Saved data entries
- - - - - - -

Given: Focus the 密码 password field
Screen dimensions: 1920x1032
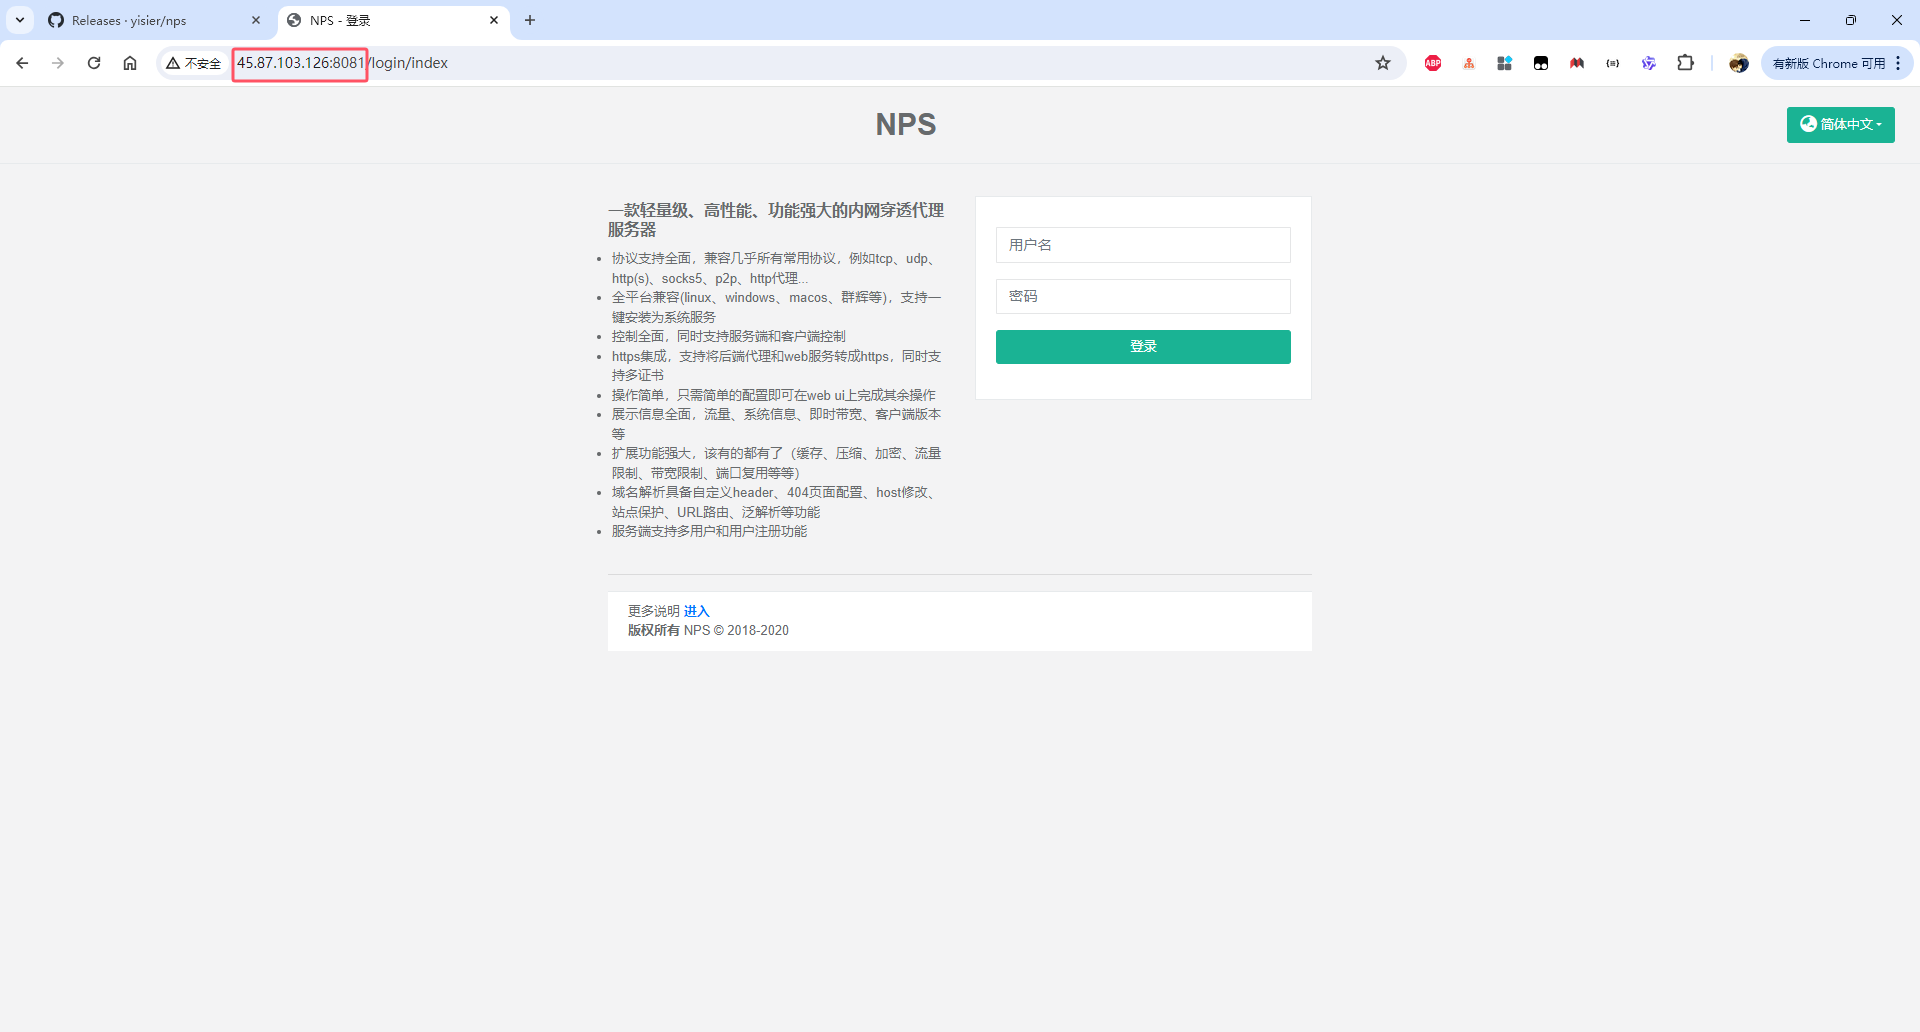Looking at the screenshot, I should point(1143,297).
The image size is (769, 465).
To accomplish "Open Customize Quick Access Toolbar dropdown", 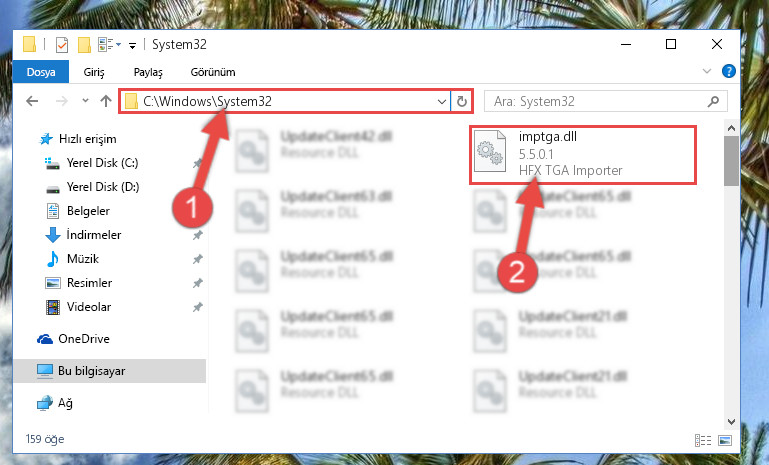I will tap(132, 46).
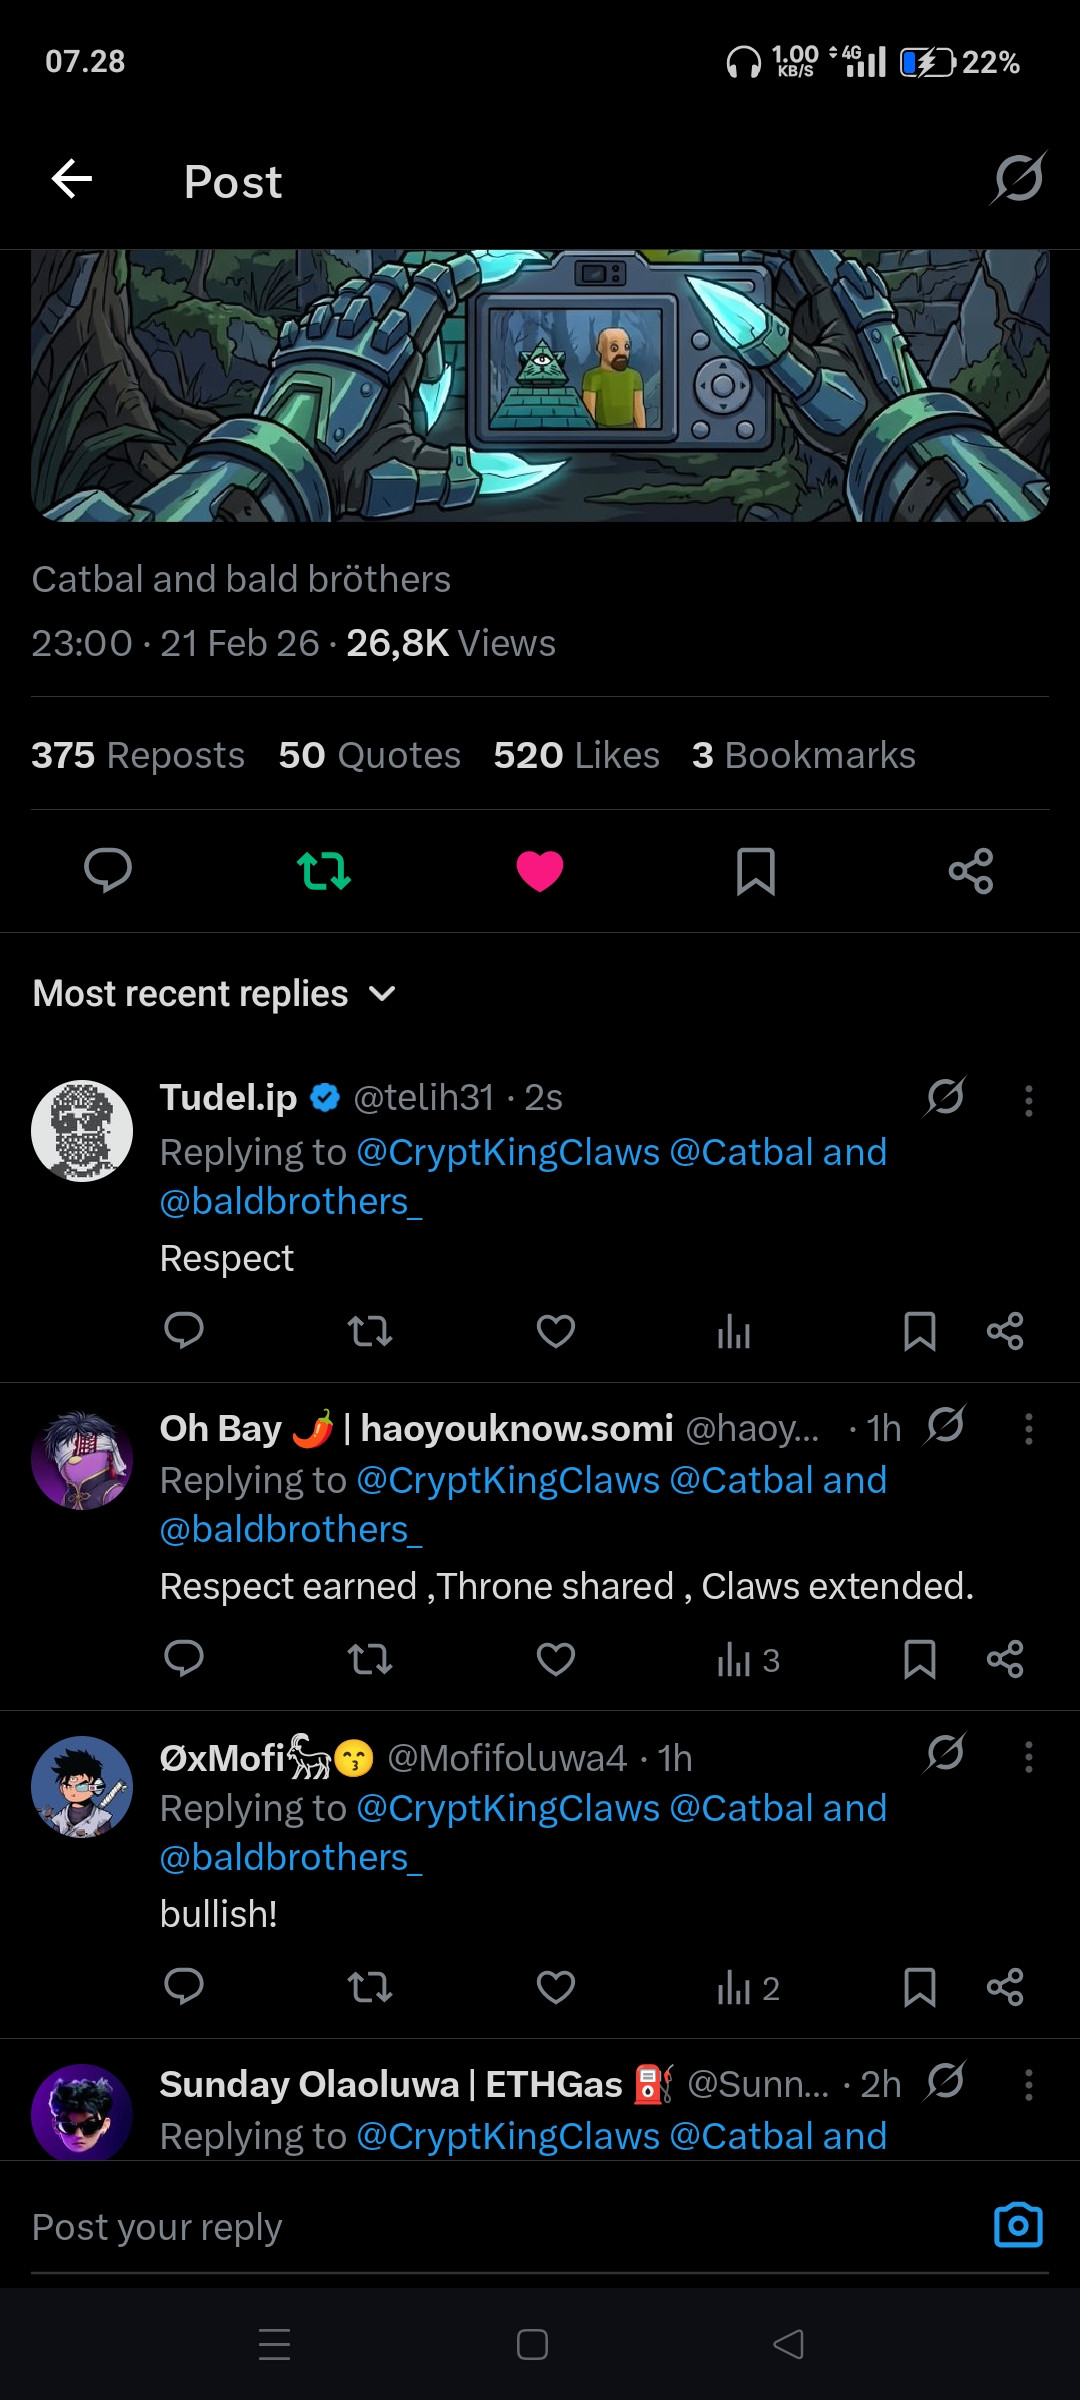Unlike the main post via the pink heart
Image resolution: width=1080 pixels, height=2400 pixels.
(540, 870)
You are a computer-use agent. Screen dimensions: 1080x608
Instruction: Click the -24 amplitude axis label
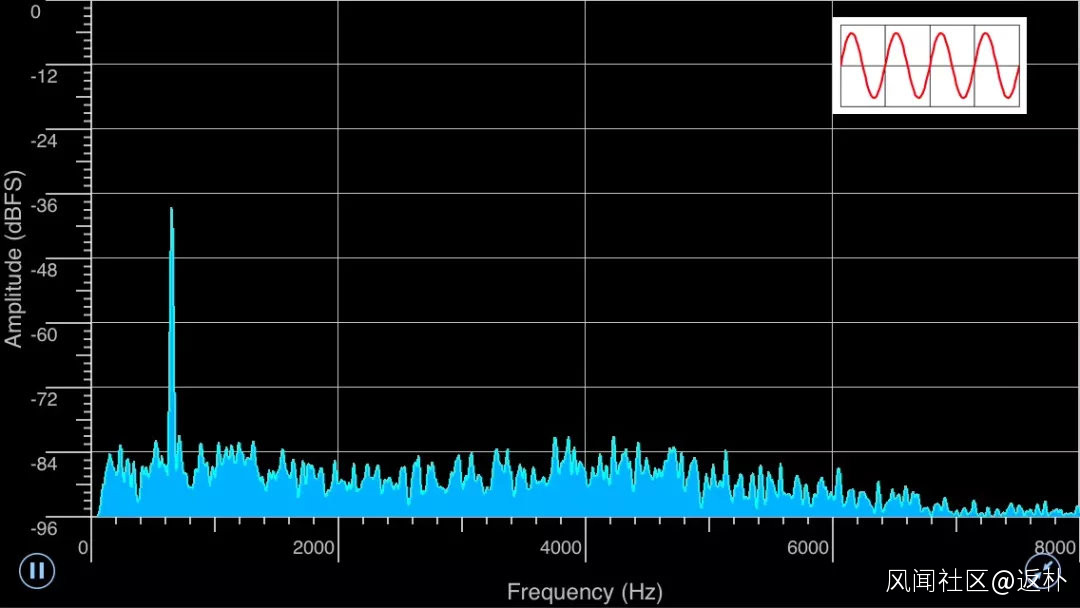44,140
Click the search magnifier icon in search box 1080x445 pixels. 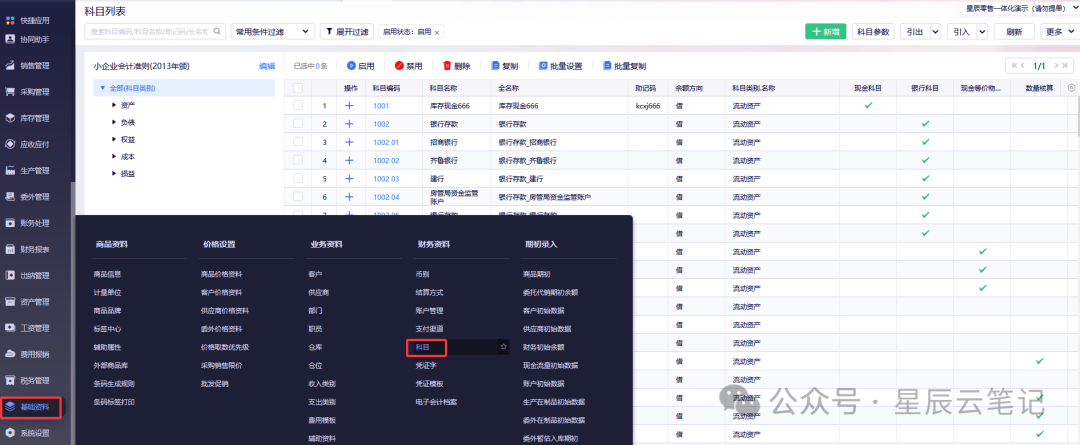point(217,32)
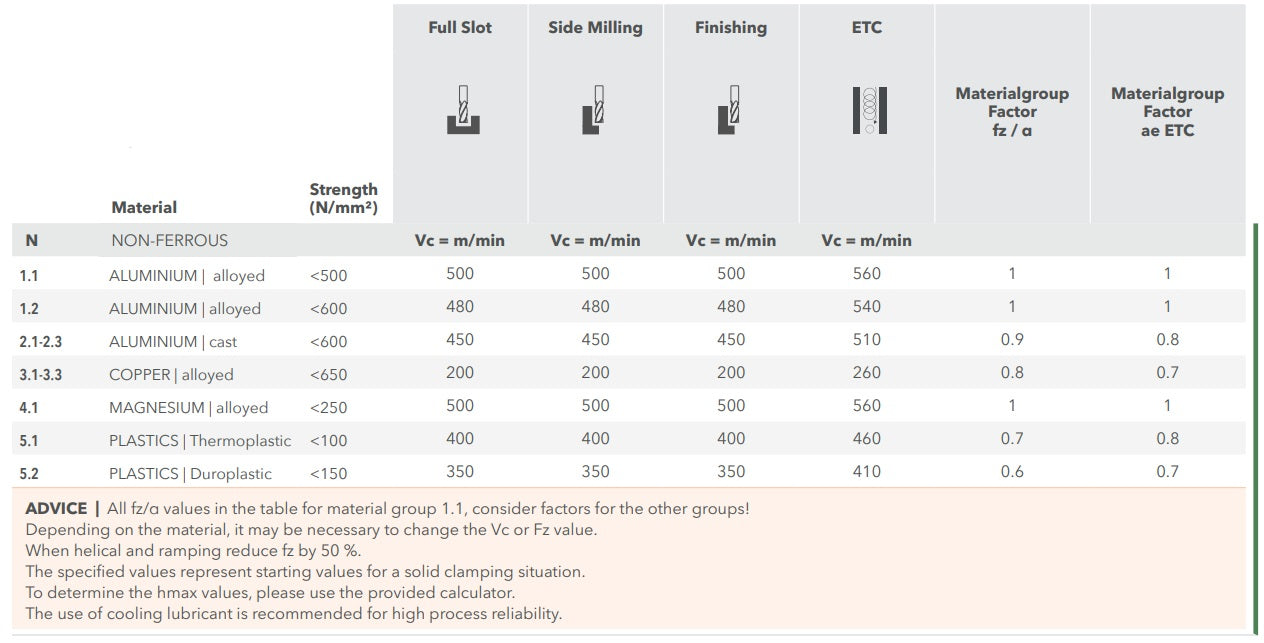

- - - - - - -

Quote the records above exactly, from the first line through the line containing "The image size is (769, 465).", and leave out the pictures.

:: RESPONSE TO THE TASK ::
Given: Focus the 密码 password field
Screen dimensions: 1920x1032
Looking at the screenshot, I should point(1143,297).
The image size is (769, 465).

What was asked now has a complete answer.